La quasi-simultanéité des tirs a ajouté à la cruauté. Le 15 novembre, l’américain SpaceX réussissait sa première mission opérationnelle d’envoi d’un équipage vers la Station spatiale internationale.
Un succès qui lui a valu les félicitations méritées de la Nasa. Le lendemain, Arianespace essuyait un nouveau revers avec le tir raté de sa fusée Vega. Le petit lanceur italien a échoué à mettre deux satellites en orbite – Taranis pour le Cnes, destiné à l’étude des phénomènes électromagnétiques radiatifs et lumineux, et Seosat-Ingenio pour le compte du Centre espagnol de développement technologique et industriel (CDTI).

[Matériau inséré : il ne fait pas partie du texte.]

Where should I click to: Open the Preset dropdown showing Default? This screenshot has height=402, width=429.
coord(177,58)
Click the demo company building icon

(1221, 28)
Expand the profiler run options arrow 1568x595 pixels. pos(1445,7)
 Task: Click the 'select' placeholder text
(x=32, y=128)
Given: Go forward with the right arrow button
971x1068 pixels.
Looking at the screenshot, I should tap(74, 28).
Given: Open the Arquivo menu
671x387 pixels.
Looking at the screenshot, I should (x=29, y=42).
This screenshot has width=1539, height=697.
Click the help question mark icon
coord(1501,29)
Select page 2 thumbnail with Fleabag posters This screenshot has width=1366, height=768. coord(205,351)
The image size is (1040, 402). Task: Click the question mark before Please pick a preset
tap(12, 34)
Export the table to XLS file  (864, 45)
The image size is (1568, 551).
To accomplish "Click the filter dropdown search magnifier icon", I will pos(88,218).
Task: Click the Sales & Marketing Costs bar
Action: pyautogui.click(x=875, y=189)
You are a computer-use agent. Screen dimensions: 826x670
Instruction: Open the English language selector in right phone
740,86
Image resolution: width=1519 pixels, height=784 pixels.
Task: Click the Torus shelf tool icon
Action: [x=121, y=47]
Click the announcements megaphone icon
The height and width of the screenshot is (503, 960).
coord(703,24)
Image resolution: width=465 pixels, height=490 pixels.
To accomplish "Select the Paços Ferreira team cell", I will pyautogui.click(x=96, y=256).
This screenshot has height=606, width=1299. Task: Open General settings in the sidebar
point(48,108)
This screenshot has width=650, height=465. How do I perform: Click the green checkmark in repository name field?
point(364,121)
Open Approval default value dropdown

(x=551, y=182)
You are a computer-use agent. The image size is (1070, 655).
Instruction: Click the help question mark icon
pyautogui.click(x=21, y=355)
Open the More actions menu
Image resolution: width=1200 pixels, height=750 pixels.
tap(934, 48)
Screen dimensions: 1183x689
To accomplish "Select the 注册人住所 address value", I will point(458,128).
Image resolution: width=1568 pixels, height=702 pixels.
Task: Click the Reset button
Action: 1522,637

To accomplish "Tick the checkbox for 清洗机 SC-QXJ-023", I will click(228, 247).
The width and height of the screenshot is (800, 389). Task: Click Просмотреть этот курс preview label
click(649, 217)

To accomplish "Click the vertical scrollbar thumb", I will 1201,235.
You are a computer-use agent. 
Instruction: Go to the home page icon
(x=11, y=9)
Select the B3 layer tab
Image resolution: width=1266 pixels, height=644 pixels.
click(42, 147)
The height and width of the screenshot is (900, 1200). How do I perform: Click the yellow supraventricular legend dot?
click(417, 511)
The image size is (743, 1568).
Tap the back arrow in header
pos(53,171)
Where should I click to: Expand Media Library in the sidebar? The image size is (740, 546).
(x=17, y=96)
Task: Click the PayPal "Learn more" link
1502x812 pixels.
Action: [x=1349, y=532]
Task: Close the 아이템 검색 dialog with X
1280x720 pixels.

L’analyse des données de vol a mis en évidence une série d’erreurs humaines et des ratés dans la production. Pour l’Europe spatiale, le ciel s’obscurcit. Avec ce deuxième échec sur ces trois derniers tirs, la fiabilité du lanceur Vega en a pris un coup.
Par ailleurs, l’Agence spatiale européenne avait annoncé, fin octobre, que son programme phare Ariane 6 accuserait un retard d’un an et des surcoûts de 230 millions de d’euros. Pour SpaceX, le ciel est plus libre que jamais.